→ MATERIAL TO PROCESS:
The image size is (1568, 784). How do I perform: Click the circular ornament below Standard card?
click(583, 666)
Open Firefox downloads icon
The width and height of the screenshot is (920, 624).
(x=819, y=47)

→ TASK OBJECTIVE: What is needed is an exact transcription of every entry.

→ SOLUTION BELOW:
The image size is (1568, 784). How do I perform: Click the circular ornament below Standard card?
click(583, 666)
Open Firefox downloads icon
The width and height of the screenshot is (920, 624).
(x=819, y=47)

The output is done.